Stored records
- - - - -
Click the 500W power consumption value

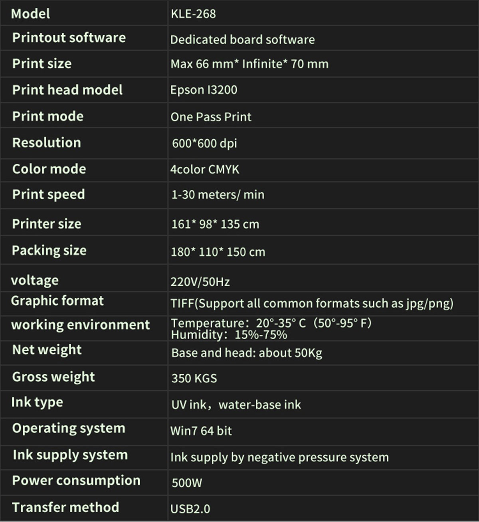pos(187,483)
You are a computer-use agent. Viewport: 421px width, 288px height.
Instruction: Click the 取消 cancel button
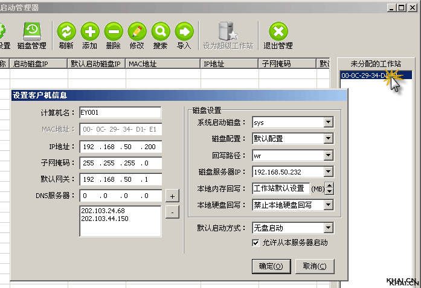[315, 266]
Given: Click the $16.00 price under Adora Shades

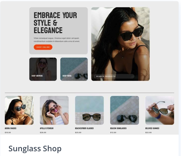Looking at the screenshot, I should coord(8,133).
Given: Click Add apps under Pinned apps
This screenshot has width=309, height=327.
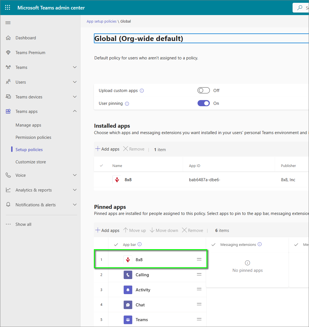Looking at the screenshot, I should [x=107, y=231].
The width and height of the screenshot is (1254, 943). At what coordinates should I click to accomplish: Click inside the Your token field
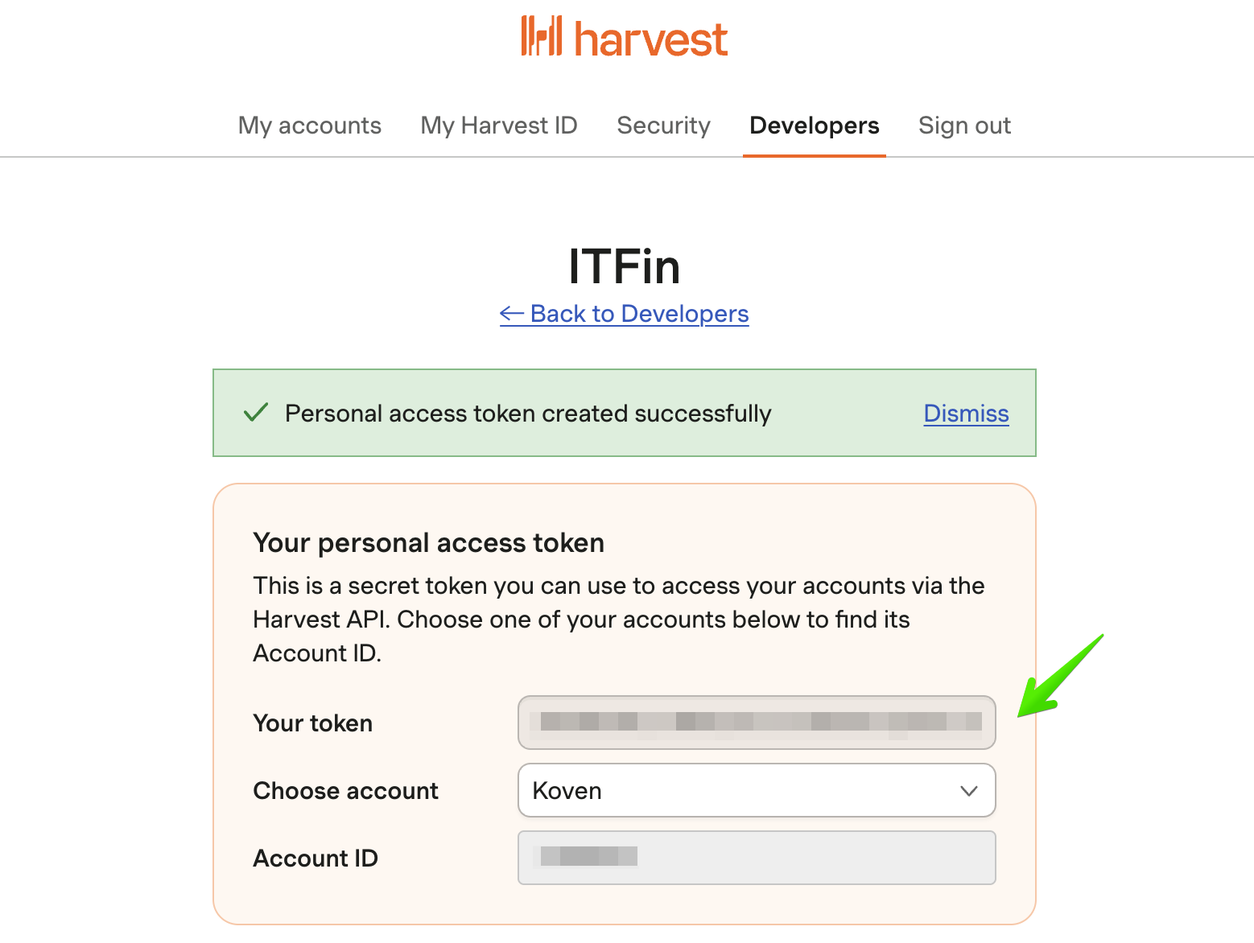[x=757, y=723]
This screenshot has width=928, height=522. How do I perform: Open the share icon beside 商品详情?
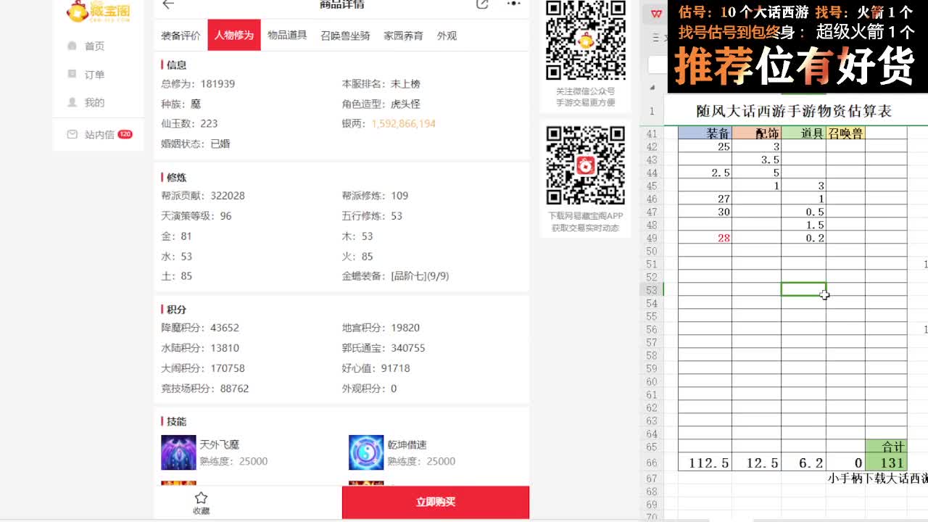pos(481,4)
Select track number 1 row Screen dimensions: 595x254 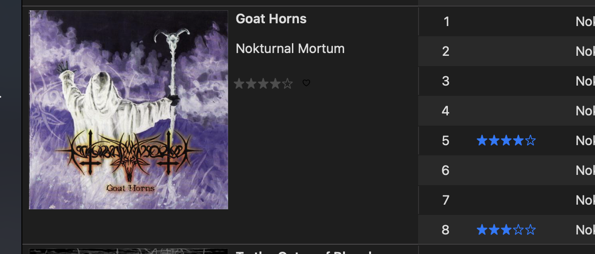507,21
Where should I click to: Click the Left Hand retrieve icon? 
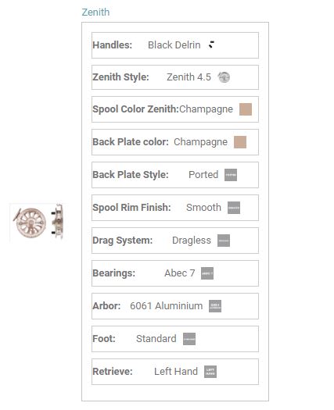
- - - - -
**EXERCISE INSTRUCTIONS**
Reproduce, without alteration and without pictures, only those lines that lie between the first line of the entries above and the line containing "Given: Click Add apps under Pinned apps", both of them included.

**RESPONSE BELOW**
Click the 500W power consumption value

pos(187,483)
You are a computer-use agent. Viewport: 421px width, 288px height.
Instruction: Click the 取消 cancel button
[315, 266]
Given: Click the $16.00 price under Adora Shades

Looking at the screenshot, I should coord(8,133).
Given: Click Add apps under Pinned apps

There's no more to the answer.